| Article ID | Journal | Published Year | Pages | File Type |
|---|---|---|---|---|
| 1929682 | Biochemical and Biophysical Research Communications | 2012 | 5 Pages |
Recent evidence indicates that site-specific crosstalk between O-GlcNAcylation and phosphorylation and the O-GlcNAcylation of kinases play an important role in regulating cell signaling. However, relatively few kinases have been analyzed for O-GlcNAcylation. Here, we identify additional kinases that are substrates for O-GlcNAcylation using an in vitro OGT assay on a functional kinase array. Forty-two kinases were O-GlcNAcylated in vitro, representing 39% of the kinases on the array. In addition, we confirmed the in vivo O-GlcNAcylation of three identified kinases.

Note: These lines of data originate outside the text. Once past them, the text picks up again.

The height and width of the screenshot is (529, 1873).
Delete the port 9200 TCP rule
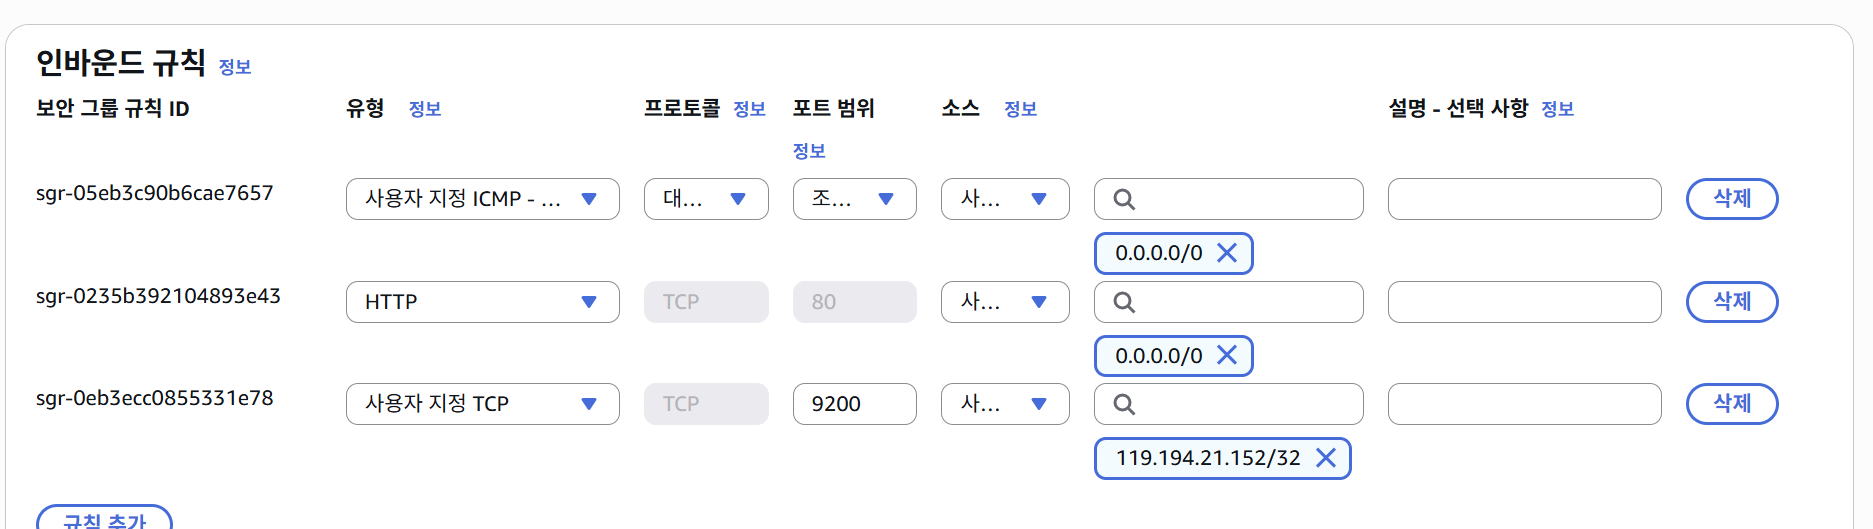pyautogui.click(x=1731, y=404)
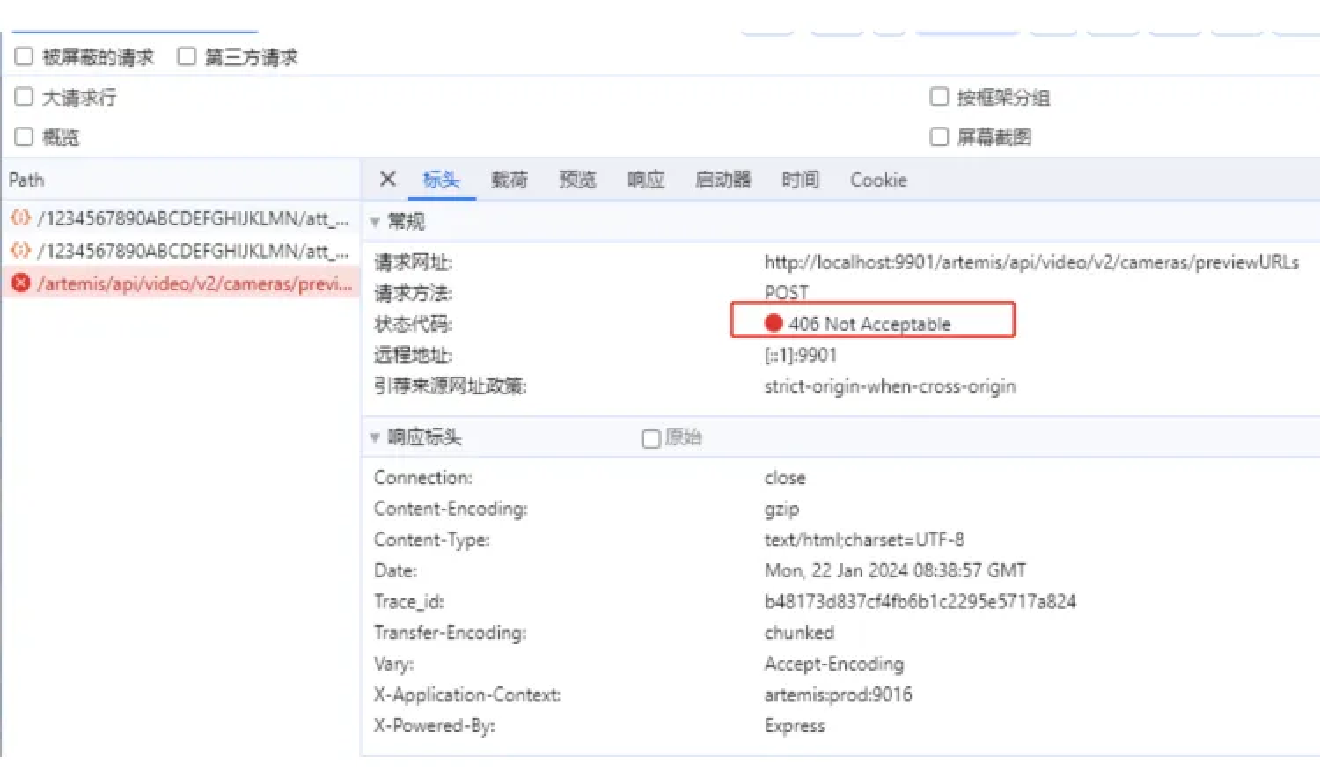Check the 原始 raw headers checkbox
Image resolution: width=1320 pixels, height=778 pixels.
click(651, 438)
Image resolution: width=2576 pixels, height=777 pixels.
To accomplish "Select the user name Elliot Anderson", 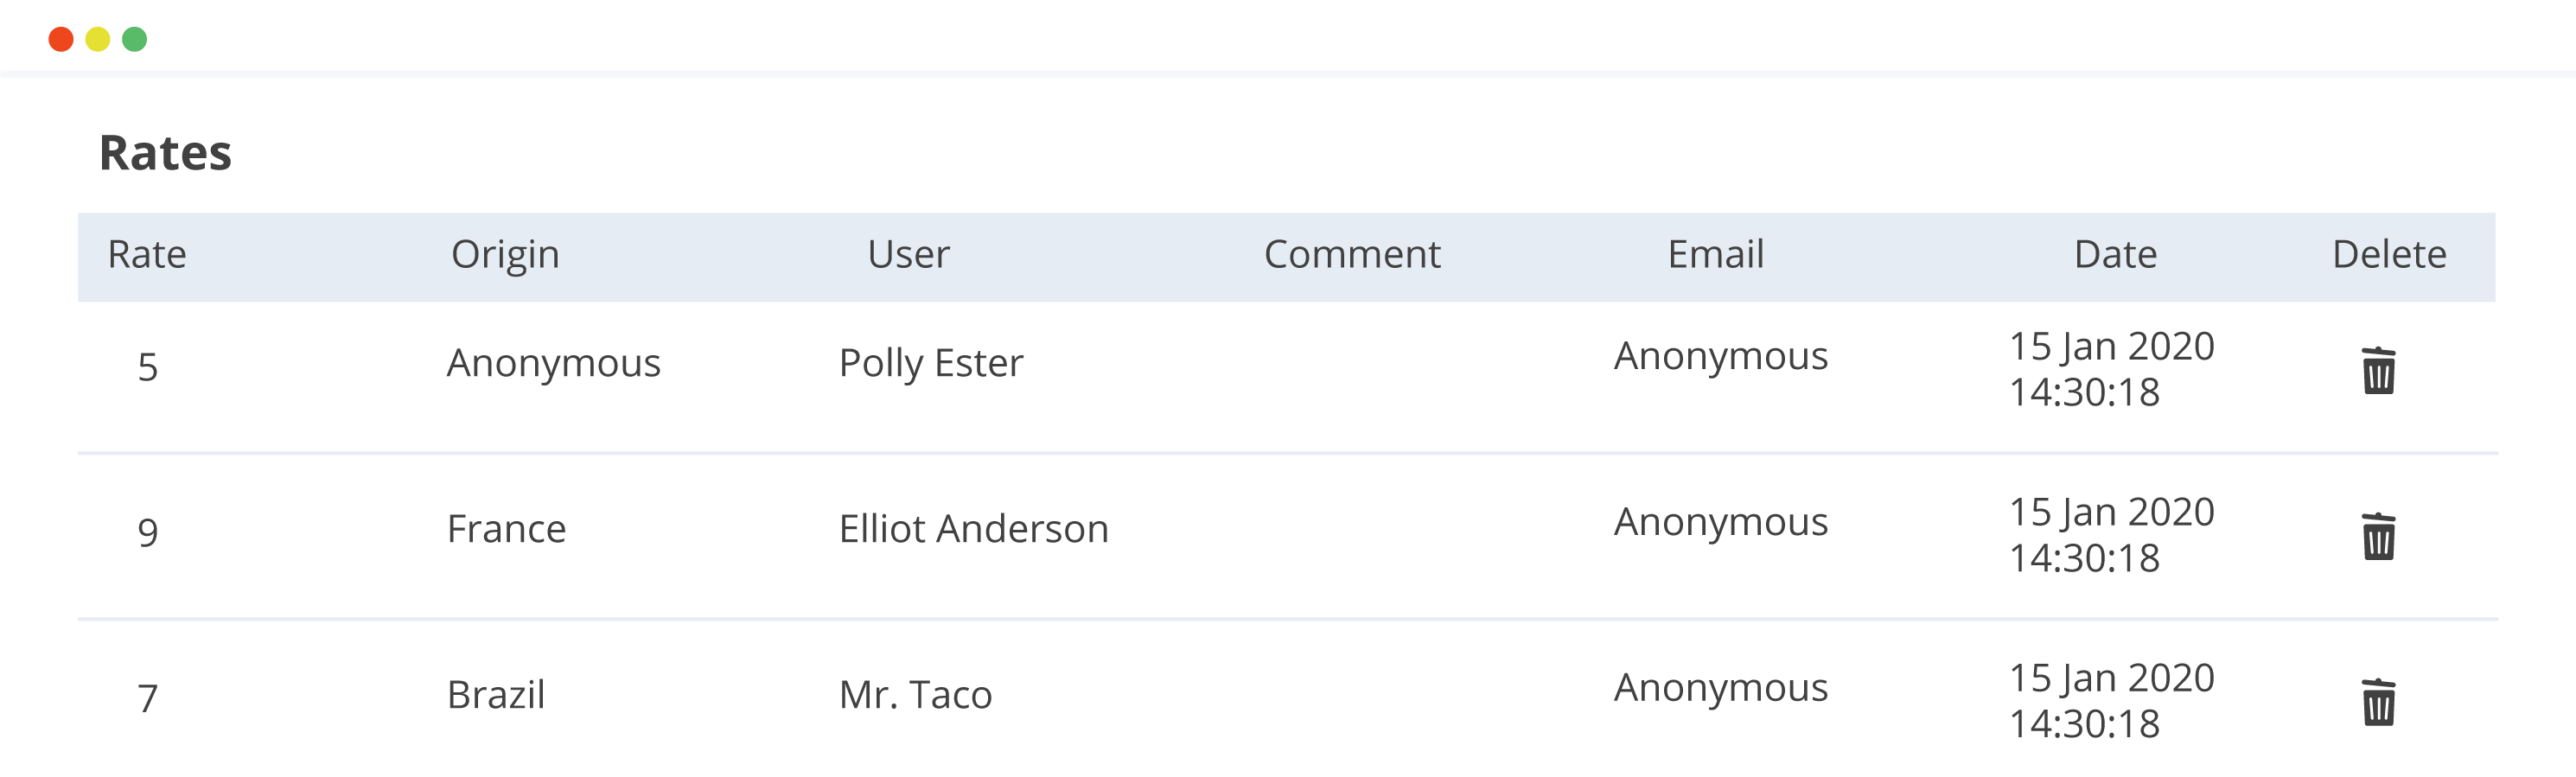I will click(974, 529).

Our results suggest that O-GlcNAcylation may directly regulate a substantial number of kinases and illustrates the increasingly complex relationship between O-GlcNAcylation and phosphorylation in cellular signaling.
► We performed an OGT assay using an array of 152 human protein kinases as substrate. ► We identified 42 O-GlcNAcylated protein kinases. ► Two of identified kinases have previously been demonstrated to be O-GlcNAcylated. ► We confirmed three of the newly identified kinases – PKC-ζ, ERK-5, and S6LK.